Y lo sabemos. Una sola fotografía de un rostro que sufre nos interpela mucho más que todas aquellas cifras escalofriantes del número de muertes (más de 11.000 sólo en nuestro país), que son demasiado abstractas y alejadas para poder imaginarlas. Hagamos memoria de nuevo. Salvando todas las distancias, el día 5 de mayo conmemorábamos el 75.º aniversario de la liberación de Mauthausen, y con él el de todos aquellos campos alemanes en los que sobrevivieron y murieron millones de víctimas en unas condiciones de deshumanización extremas nunca vistas. Demasiados millones para poder imaginarlos, si no fuera por los testimonios fotográficos conservados (entre ellos los rescatados por Francesc Boix) gracias a los cuales pudimos tomar conciencia del horror. De aquellas imágenes nacieron el conocimiento, la empatía y el deseo de hacer justicia con todas las víctimas. Por eso, las víctimas no tienen que ser nunca invisibles, ¿porque cómo podemos tomar conciencia de la magnitud de su sufrimiento si no lo vemos?
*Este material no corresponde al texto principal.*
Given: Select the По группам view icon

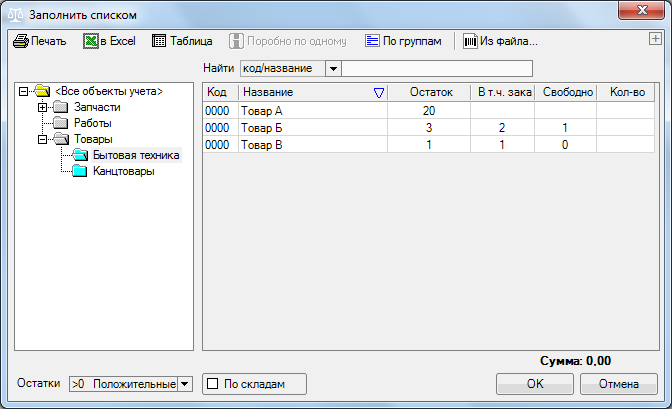Looking at the screenshot, I should [372, 42].
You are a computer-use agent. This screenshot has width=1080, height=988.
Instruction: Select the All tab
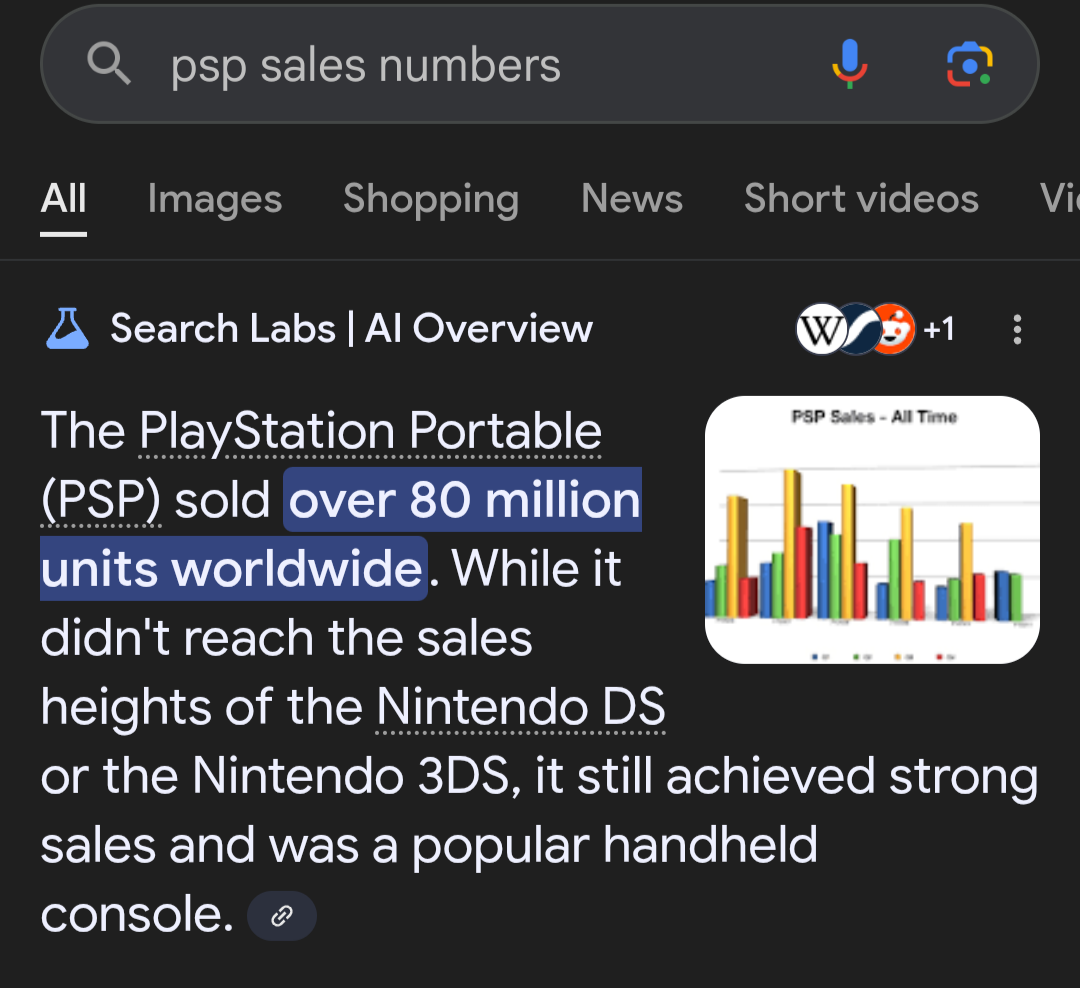(63, 200)
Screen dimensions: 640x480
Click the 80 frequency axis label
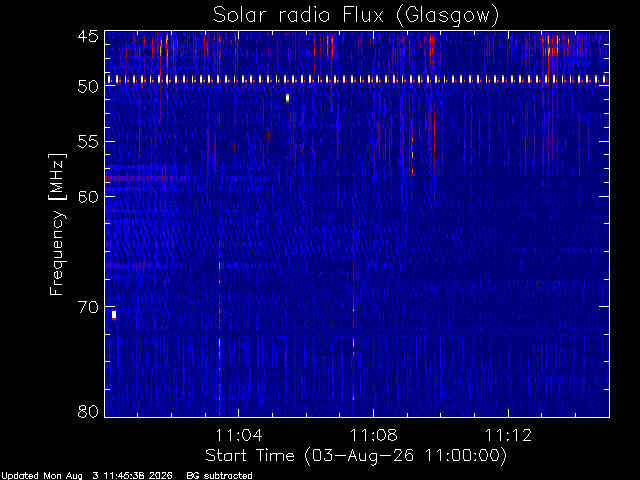pyautogui.click(x=88, y=411)
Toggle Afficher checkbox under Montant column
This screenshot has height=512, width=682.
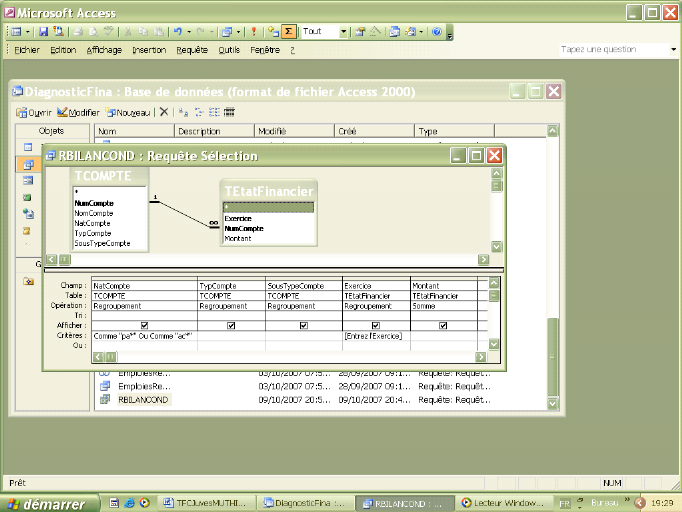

Si lo que queremos es entender la gravedad de lo que está pasando en términos sanitarios, empatizar con los enfermos y las familias de los difuntos, y promover la solidaridad en el conjunto de la sociedad, tenemos que disponer de una "memoria de imágenes" (en palabras de García Vilanova). Porque con la pura abstracción estadística se hace difícil que la imaginación nos permita conectar con el dolor del otro y tomar conciencia de las medidas que tenemos que sostener para mitigarlo. El éxito del desconfinamiento que iniciamos y de las fases sucesivas que vendrán dependen también de hasta qué punto seamos capaces, como sociedad, de visibilizar a "nuestros" muertos, con el fin de evitarlos.